Published in final edited form as: Graefes Arch Clin Exp Ophthalmol. 2011 Jul 6;249(11):1643–1647. doi: 10.1007/s00417-011-1735-4

Relationship between retinal nerve fiber layer thickness and driving ability in patients with human immunodeficiency virus infection

Sarah Cheng 1, Helaina Klein 1, Dirk-Uwe Bartsch 1, Igor Kozak 1, Thomas D Marcotte 2, William R Freeman 1
PMCID: PMC4144406  NIHMSID: NIHMS433486  PMID: 21732109

Abstract

Background

The aim of this work is to study the possible association between retinal nerve fiber layer (NFL) thickness and driving ability.

Methods

Thirty-eight drivers including 22 HIV-positive (HIV+) and 16 age-matched HIV-negative controls participants underwent a full ophthalmologic evaluation, including assessment of retinal NFL thickness. In the undilated state with standard optical correction and under standard illumination they also completed a computer-based, wide field-of-view driving simulation in which they were to obey traffic laws, engage in crash avoidance, and pass slower automobiles. Crashes, speeding and traffic light tickets, and off-road excursions contributed to a weighted score of driving errors.

Results

HIV-seropositive participants had a significantly higher weighted error score than control participants (18.4 [9.2] vs. 11.1 [4.5], p=0.006). NFL thickness was significantly correlated with driving errors (r=−0.51, p=0.025); there was a trend for participants with a CD4 nadir <100 to have more errors than those with a nadir >100 (29.7 [13.2] vs. 19.3 [8.4], p = 0.056). The highest number of driving errors occurred in individuals with both CD4 <100 and NFL thickness <80.

Conclusions

Driving ability may be impacted by reductions in retinal nerve fiber layer thickness. Physicians should consider the potential impact that more complex ophthalmologic conditions in HIV-infected patients may have on driving performance.

Keywords: HIV infection, Retinal nerve fiber layer thinning, Automobile driving, Vision function, Driving simulation

Introduction

Previous research has shown decreased visual functioning in HIV patients without retinitis, with patients performing more poorly on visual field and perimetry tests compared to control subjects [13]. We have previously shown that 40% of HIV patients manifest visual field abnormalities.
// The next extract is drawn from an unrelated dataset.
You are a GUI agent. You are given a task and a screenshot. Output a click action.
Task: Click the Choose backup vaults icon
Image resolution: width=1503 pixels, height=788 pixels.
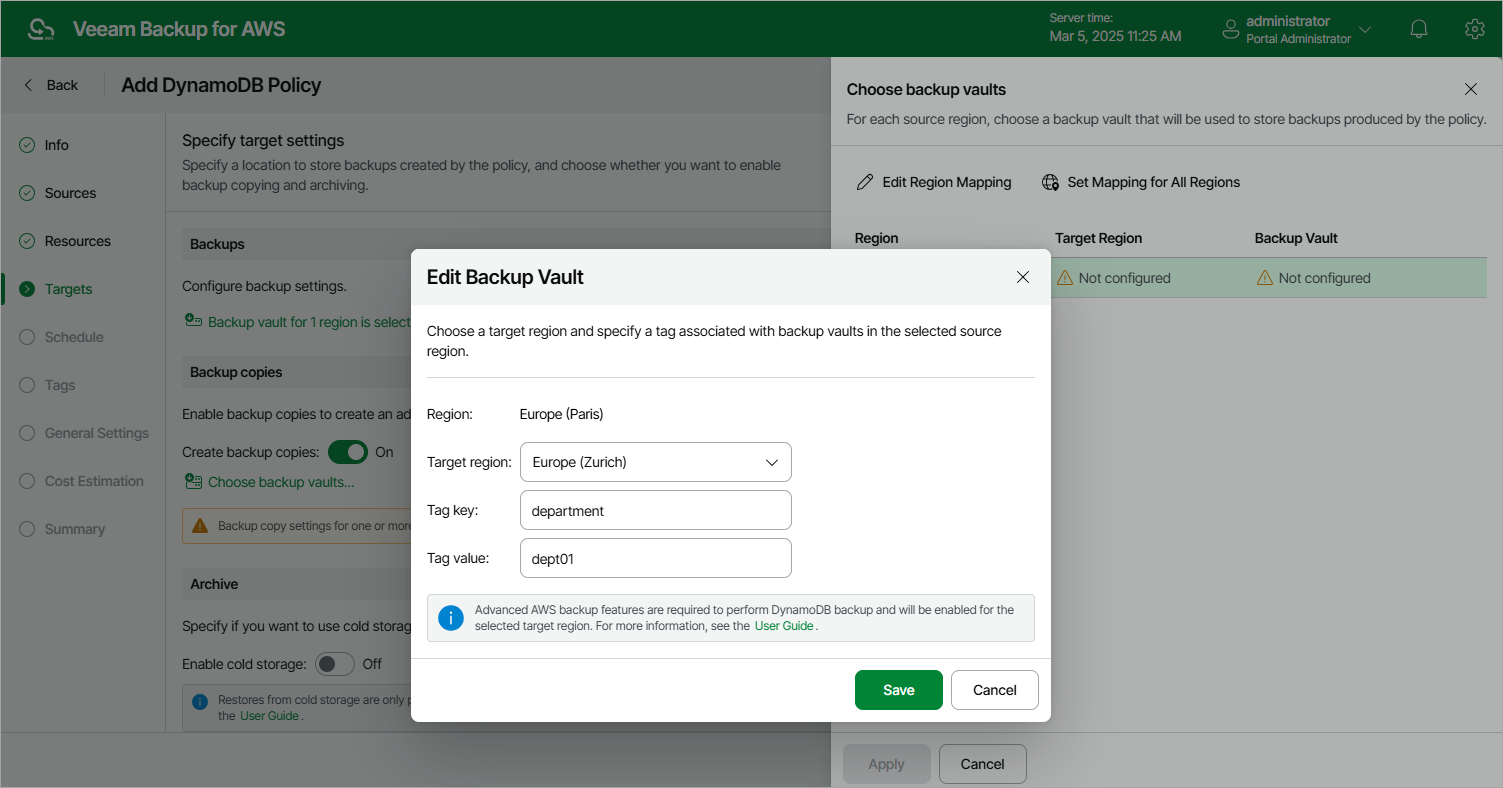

Other tests of visual function such as color vision and color contrast sensitivity tests have also revealed that HIV positive patients without retinitis have lower color detection ability than control patients [47]. In recent studies, we tested retinal nerve fiber layer integrity using scanning laser polarimetry and optical coherence tomography and found significant retinal nerve fiber layer thinning in low CD4 HIV-positive patients (CD4 nadir <100 at least for six consecutive months) without retinitis when compared to high CD4 patients (CD4 nadir >200) and control patients without HIV [8, 9]. Inner retinal damage may be due to retinal ischemia or accumulated cotton wool spots damage. Indeed, we have recently demonstrated permanent inner retinal changes after CWS in HIV patients [10]. Although there has been extensive research exploring the ocular problems associated with HIV, no studies have examined how these ocular problems relate to the ability to perform tasks of daily living such as driving. HIV patients with neuropsychological impairment have problems in driving, assessed via driving simulators or on-road evaluations [1113]. However, the studies did not evaluate the possible role of visual defects associated with HIV infection. The current study strives to determine if there is any association between HIV-associated reductions in nerve fiber layer thickness and driving ability of HIV patients without infectious retinitis. We hypothesized that advanced disease would be associated with reduced performance on the driving simulator, and this would be most pronounced in cases with reduced nerve fiber layer thickness.

Subjects and methods

The study consisted of 38 patients including 22 HIV positive and 16 age-matched HIV-negative subjects without ocular disease. All participants were active drivers. From June 2009 to October 2009, all patients were seen at the University of California San Diego (UCSD) Jacobs Retina Center and had full ophthalmologic examinations to rule out infectious retinitis. All patients had full eye examinations including best-corrected visual acuity, slit-lamp biomicroscopy of eye anterior segment including anterior one third of vitreous, intraocular pressure (IOP), and indirect ophthalmoscopy after dilation. The patients with IOP higher than 21 mmHg or evidence of glaucoma, media opacities, or other identified retinal abnormalities were excluded. HIV history and laboratories were obtained to determine the lowest CD4 T cell count in the patient's history. We performed measurement of the participants’ nerve fiber layer thickness using optical coherence tomography (Stratus OCT3, v.4.0, Zeiss Meditec, Dublin, CA). The study was approved by the UCSD Institutional Review Board and patient consent was obtained before entering the study.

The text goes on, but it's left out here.